*** Record extracts Section Begins ***

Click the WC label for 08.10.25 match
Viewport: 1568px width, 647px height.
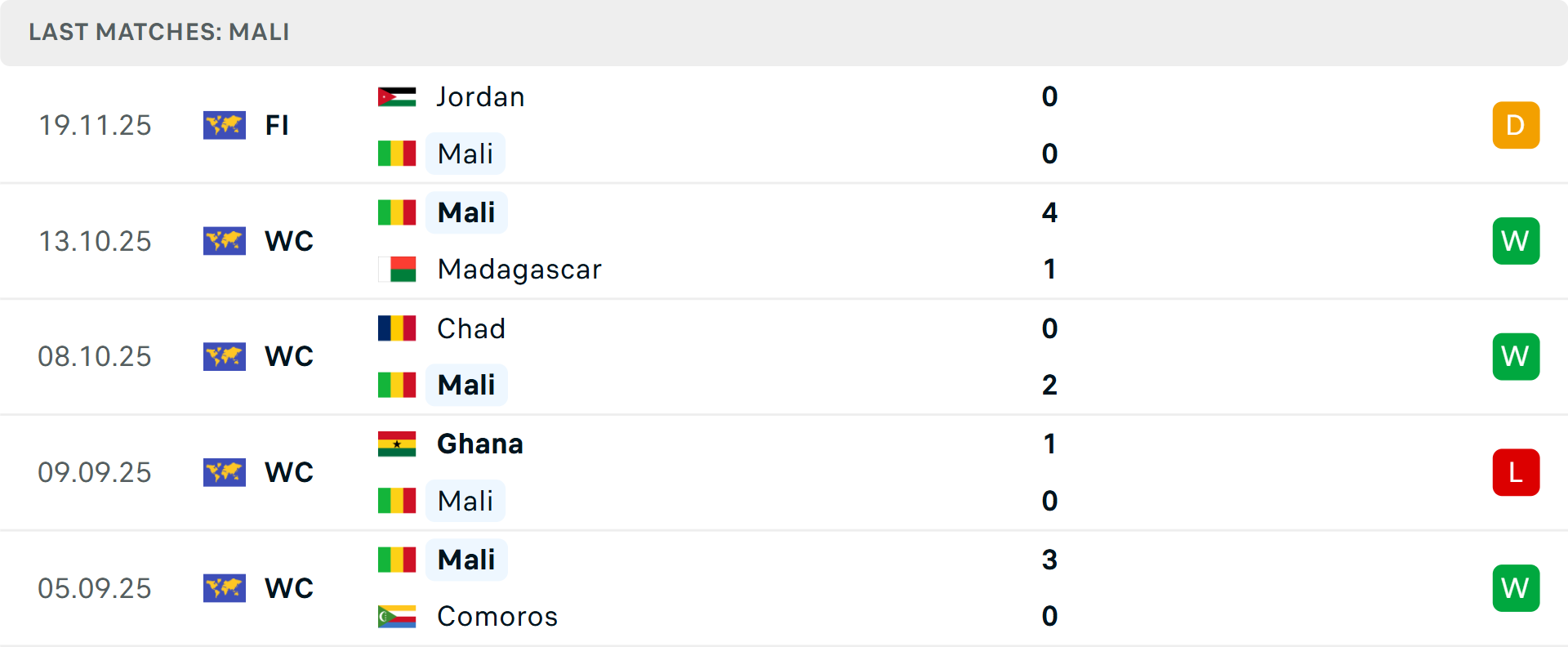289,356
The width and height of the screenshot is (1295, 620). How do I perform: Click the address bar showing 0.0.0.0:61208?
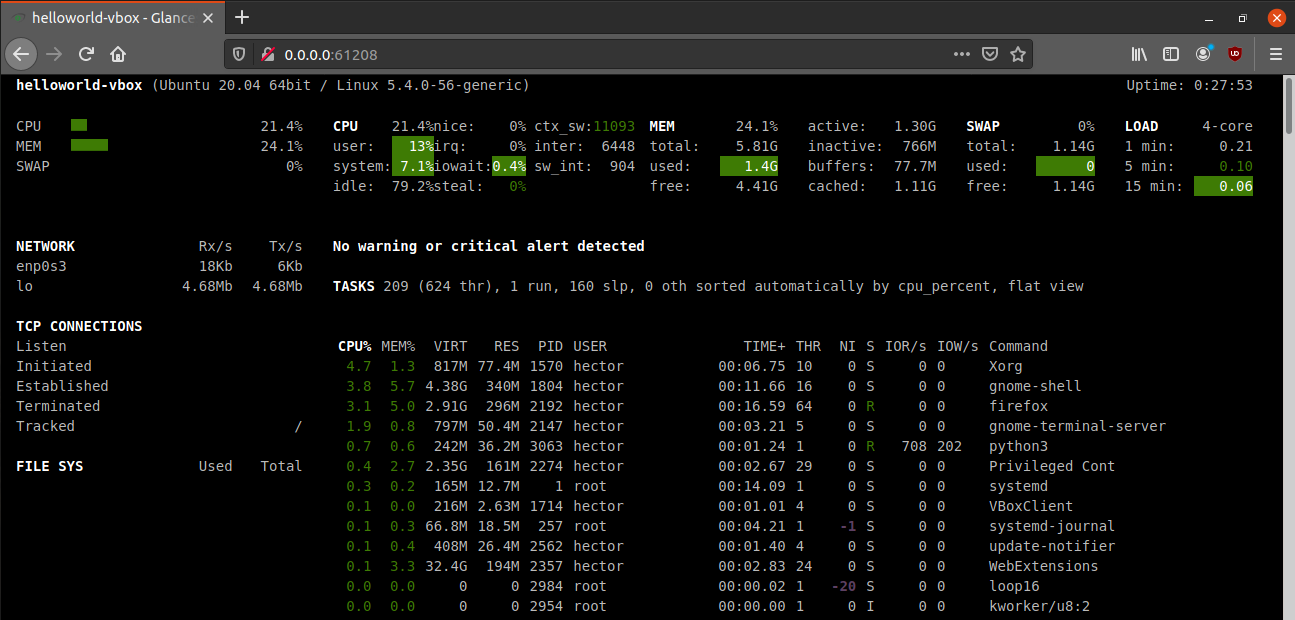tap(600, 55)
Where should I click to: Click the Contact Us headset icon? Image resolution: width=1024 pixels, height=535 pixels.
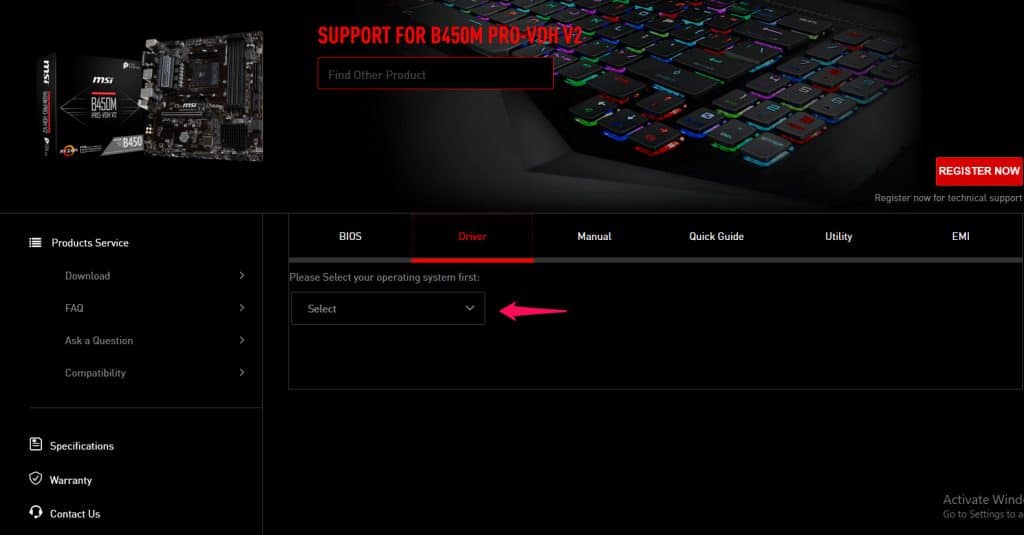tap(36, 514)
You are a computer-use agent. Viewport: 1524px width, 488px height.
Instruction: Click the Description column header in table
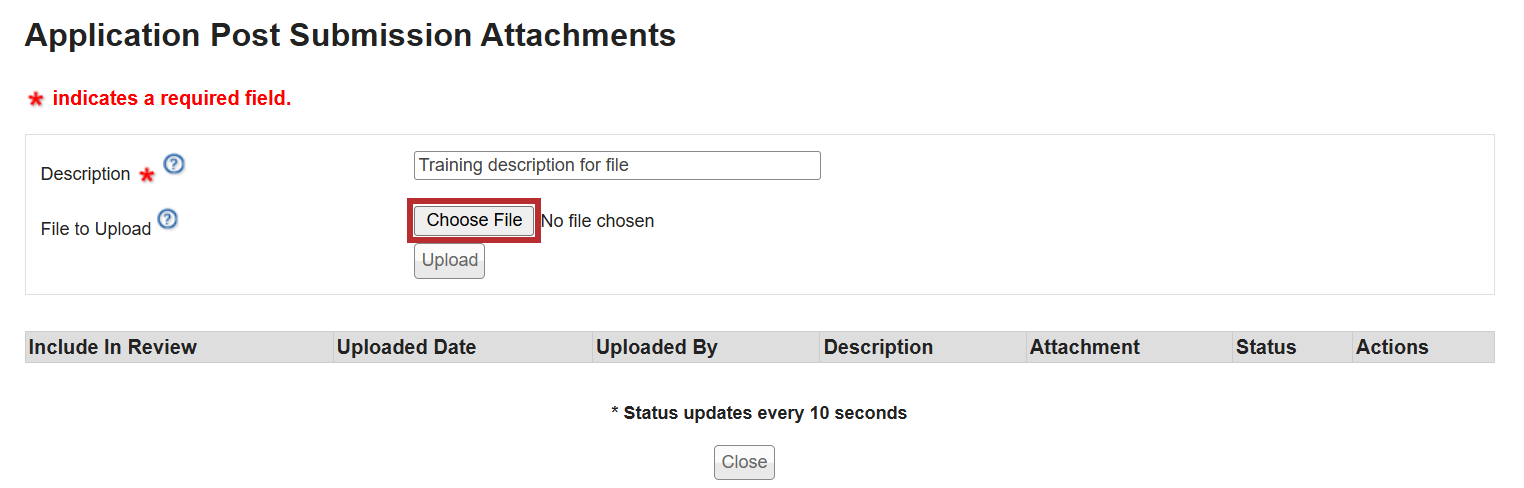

*** Record extracts Section Ends ***

- What needs to be done -
Your answer should copy the listing word for word, with no pictures in it.

- Exercise answer -
Click the WC label for 08.10.25 match
Viewport: 1568px width, 647px height.
289,356
The width and height of the screenshot is (1295, 620). How do I perform: Click the address bar showing 0.0.0.0:61208?
tap(600, 55)
Where should I click to: Click the Contact Us headset icon? Image resolution: width=1024 pixels, height=535 pixels.
tap(36, 514)
You are a computer-use agent. Viewport: 1524px width, 488px height.
Instruction: Click the Description column header in table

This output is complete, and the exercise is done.